In a few days, President Trump’s tax plan, the Tax Cuts & Jobs Act, will be enacted. Unlike former President Barack Obama’s tax plan, there will be four brackets instead of seven, making it a little simpler. The rates are 12, 25, 35, and 39.6%. The corporate tax rate and pass through businesses tax will be cut as well.

The winners and losers of the tax plan

Winners: Wealthy Americans and Businesses of All Sizes.
Despite the top tax rate being 39.6%, there has been a slight change in the income rate for it to be taxed at that rate.
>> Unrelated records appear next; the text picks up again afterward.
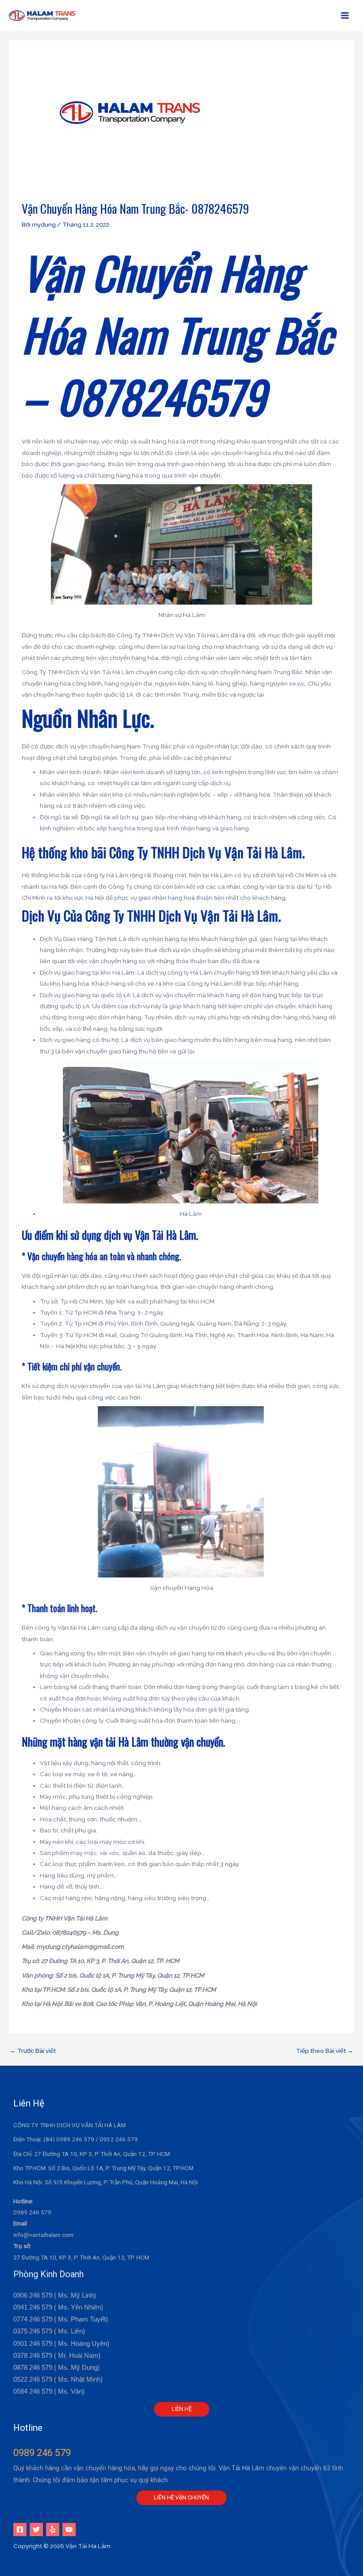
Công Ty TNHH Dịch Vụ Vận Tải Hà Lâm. (207, 852)
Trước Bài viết (33, 2051)
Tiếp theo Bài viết (324, 2051)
Under the current administration, the income rate will have to be over $480,000 for married couples. This is in contrast to the rate of $400,000 rate under the previous administration. So right off the bat it helps the wealthiest Americans.

This tax plan will also decrease the pass-through business tax and the corporate income tax rate. The corporate income tax rate will go from a 35% rate to a 20% rate. The pass-through business rate will now be 25%, vastly lower from the rate of 39.6%.

Losers: The middle class
Under TCJA, the middle class will have to pay a bottom rate of 12%, a two-percent increase from the previous rate of 10%. Thus resulting in a tax increase for middle income Americans. However, despite the child tax credit going from $1000 to $1600, the 12% rate vastly overshadows this credit.

So as one can see, the wealthy and big corporations will benefit from this plan, and the middle class will be squeezed. From the corporate tax rate going 35% to 20%, to the now 12% rate on the middle class, we can see this isn’t good for the middle class. The tax plan is also very, very unpopular, with an overall approval rating of 29% according to a recent poll from Quinnipiac University. The Republicans have been painted as the “Party of the rich,” and this tax plan only confirms that.